Response to Dengue virus infections altered by cytokine-like substances from mosquito cell cultures
1 Dept. Biotechnology, Faculty of Science and Technology, Rajamangala University of Technology Tawan-ok, Sriracha, Chonburi 20110, Thailand
2 Dept. Biotechnology, Faculty of Science, Mahidol University, Rama 6 Road, Bangkok 10400, Thailand
3 Centex Shrimp, Faculty of Science, Mahidol University, Rama 6 Road, Bangkok 10400, Thailand
4 National Center for Genetic Engineering and Biotechnology (BIOTEC), National Science and Technology Development Agency, Klong 1, Klong Luang, Pratum Thani 12120, Thailand
BMC Microbiology 2010, 10:290 doi:10.1186/1471-2180-10-290Published: 16 November 2010
With both shrimp and commercial insects such as honey bees, it is known that stable, persistent viral infections characterized by absence of disease can sometimes shift to overt disease states as a result of various stress triggers and that this can result in serious economic losses. The main research interest of our group is to understand the dynamics of stable viral infections in shrimp and how they can be destabilized by stress. Since there are no continuous cell lines for crustaceans, we have used a C6/36 mosquito cell line infected with Dengue virus to test hypotheses regarding these interactions. As a result, we accidentally discovered two new cytokine-like substances in 5 kDa extracts from supernatant solutions of acutely and persistently infected mosquito cells.
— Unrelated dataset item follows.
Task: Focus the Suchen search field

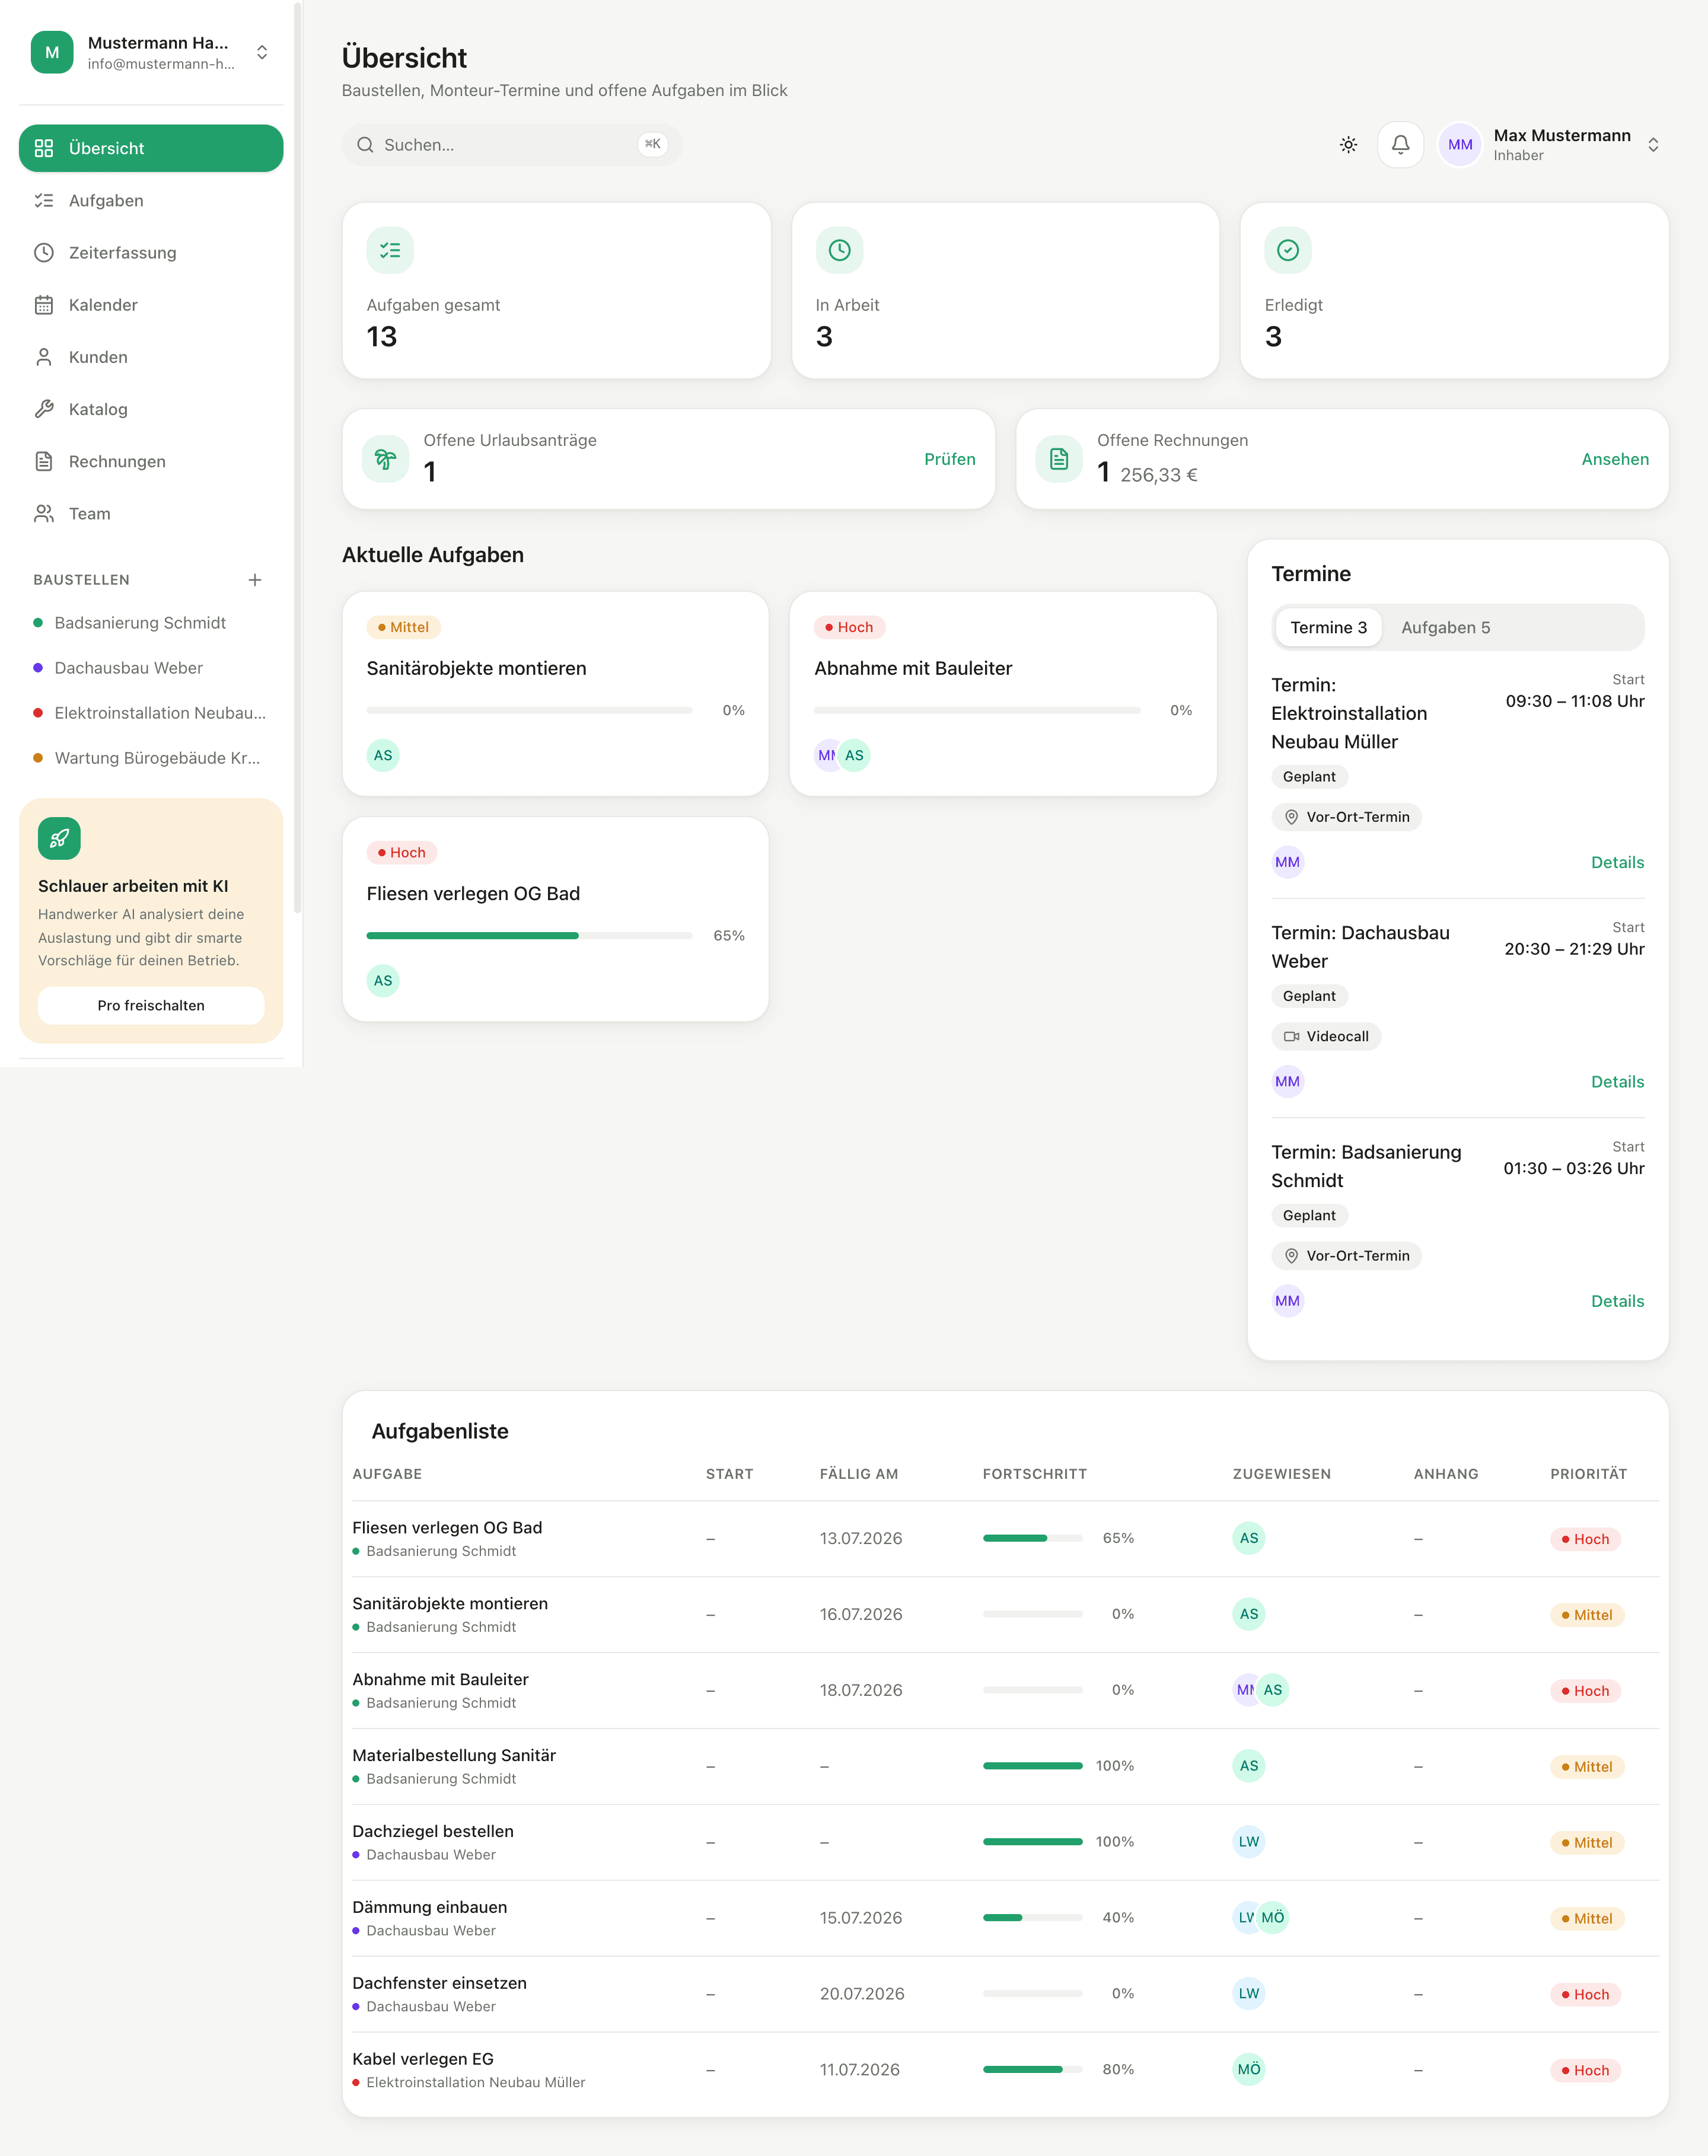Action: [x=512, y=145]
Naïve C6/36 cells were exposed for 48 h to 5 kDa membrane filtrates prepared from the supernatant medium of stable C6/36 mosquito cell cultures persistently-infected with Dengue virus. Subsequent challenge of naïve cells with a virulent stock of Dengue virus 2 (DEN-2) and analysis by confocal immunofluorescence microscopy using anti-DEN-2 antibody revealed a dramatic reduction in the percentage of DEN-2 infected cells when compared to control cells. Similar filtrates prepared from C6/36 cells with acute DEN-2 infections were used to treat stable C6/36 mosquito cell cultures persistently-infected with Dengue virus. Confocal immunofluorescence microscopy revealed destabilization in the form of an apoptosis-like response. Proteinase K treatment removed the cell-altering activities indicating that they were caused by small polypeptides similar to those previously reported from insects.
This is the first report of cytokine-like substances that can alter the responses of mosquito cells to Dengue virus. This simple model system allows detailed molecular studies on insect cytokine production and on cytokine activity in a standard insect cell line.